Leseteufel Deutsch

Schmidt Kathrin

    Du stirbst nicht

Kiepenheuer&Witsch, Köln 2009

Precht

Der Titel dieses bis in die Details autobiographischen Romans ist gleichzeitig sein Schlusssatz. Kathrin Schmidt erzählt darin mit der Figur der Helene, anfangs lakonisch, unzusammenhängend, von ihrem langen Genesungsweg nach einem Schlaganfall, den sie mit 44 Jahren erlitten hat.

Zu Beginn befindet Helene sich orientierungslos in den Händen bedingt geeigneten Pflegepersonals in der Intensivstation, erkennt weder sich noch ihren Mann Matthes, der sich aufopfernd um sie kümmert und dafür sorgt, dass sie zuerst in die stroke unit, dann in eine geeignete Reha kommt.

In Gedankenfetzen kommt bruchstückhaft ihre Erinnerung zurück, der sie sich stellen muss: Ihre komplizierte kinderreiche Patchworkfamilie, ihre Liebe zu Viola, einer Transsexuellen, ihre geplante Trennung von ihrem Mann, die das Aneurysma verhindert hat.

Jetzt ist sie völlig abhängig von den Pflegepersonen  und ihr Körper, vor allem ihre Sprache, ihr bis dahin größtes Gut, gehorchen ihr nicht mehr. Ein wenig erinnert das an “Still Life” von Joy Fielding, auch wenn Schmidt natürlich einen hohen literarischen Anspruch hat, den sie mit ungewöhnlich präzisen, immer überraschend eigenständigen Sprachbildern auch einlöst: “Wut will hochkochen, aber ehe sie aufschäumt, kann Helene sie kleiner drehen. Glück gehabt.” (S. 124)

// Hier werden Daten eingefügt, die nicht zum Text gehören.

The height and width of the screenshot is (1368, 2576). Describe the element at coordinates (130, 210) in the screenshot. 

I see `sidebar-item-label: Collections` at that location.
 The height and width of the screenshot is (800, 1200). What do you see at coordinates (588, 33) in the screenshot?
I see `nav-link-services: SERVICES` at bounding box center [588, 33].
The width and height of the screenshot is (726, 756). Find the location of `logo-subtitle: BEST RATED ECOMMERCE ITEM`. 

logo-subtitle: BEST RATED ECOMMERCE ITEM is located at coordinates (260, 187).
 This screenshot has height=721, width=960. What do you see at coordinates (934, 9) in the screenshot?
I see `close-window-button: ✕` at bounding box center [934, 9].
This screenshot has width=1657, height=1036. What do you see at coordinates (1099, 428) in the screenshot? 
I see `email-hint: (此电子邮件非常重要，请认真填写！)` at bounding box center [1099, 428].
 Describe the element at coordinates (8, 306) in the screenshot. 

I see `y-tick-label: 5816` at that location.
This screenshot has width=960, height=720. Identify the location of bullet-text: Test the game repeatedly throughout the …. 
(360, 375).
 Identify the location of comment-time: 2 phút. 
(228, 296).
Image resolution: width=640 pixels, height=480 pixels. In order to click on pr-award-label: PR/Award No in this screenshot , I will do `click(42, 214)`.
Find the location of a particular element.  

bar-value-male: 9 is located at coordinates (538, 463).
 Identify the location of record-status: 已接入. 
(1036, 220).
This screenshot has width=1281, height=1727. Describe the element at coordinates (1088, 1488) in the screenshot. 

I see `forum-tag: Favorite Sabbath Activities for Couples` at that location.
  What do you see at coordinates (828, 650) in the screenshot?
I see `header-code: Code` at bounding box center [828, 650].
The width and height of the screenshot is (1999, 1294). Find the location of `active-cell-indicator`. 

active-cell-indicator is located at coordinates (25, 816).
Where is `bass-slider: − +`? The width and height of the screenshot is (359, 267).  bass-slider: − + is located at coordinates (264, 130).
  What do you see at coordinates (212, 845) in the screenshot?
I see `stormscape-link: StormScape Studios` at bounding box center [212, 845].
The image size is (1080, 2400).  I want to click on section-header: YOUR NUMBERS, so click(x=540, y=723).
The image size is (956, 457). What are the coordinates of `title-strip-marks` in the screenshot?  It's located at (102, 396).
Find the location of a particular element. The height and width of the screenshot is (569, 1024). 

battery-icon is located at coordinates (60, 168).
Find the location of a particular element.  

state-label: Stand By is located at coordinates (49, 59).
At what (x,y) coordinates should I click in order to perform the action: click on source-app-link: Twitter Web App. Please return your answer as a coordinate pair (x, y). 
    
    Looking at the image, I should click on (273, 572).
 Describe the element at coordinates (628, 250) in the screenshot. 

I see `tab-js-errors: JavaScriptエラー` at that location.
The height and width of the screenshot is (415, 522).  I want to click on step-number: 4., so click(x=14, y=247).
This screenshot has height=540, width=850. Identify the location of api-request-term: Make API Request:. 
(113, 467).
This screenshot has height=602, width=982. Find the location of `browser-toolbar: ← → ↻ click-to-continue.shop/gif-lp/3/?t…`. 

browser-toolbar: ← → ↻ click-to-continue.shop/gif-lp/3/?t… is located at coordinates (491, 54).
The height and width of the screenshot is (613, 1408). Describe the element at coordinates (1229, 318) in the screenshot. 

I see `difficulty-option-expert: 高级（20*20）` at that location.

Anfangs verfolgt der Leseteufel diese Krankheits- und mühevolle Genesungsgeschichte fasziniert, voller Anteilnahme. Dann jedoch schleicht sich der Verdacht ein, auch diese vordergründige Erzählklammer diene letztlich bloß dazu, sich der eigenen Biographie in all ihren Brüchen und Widersprüchen zu versichern. Und so einzigartig, wie Schriftsteller immer wieder glauben, ist dieses Sujet halt doch nicht.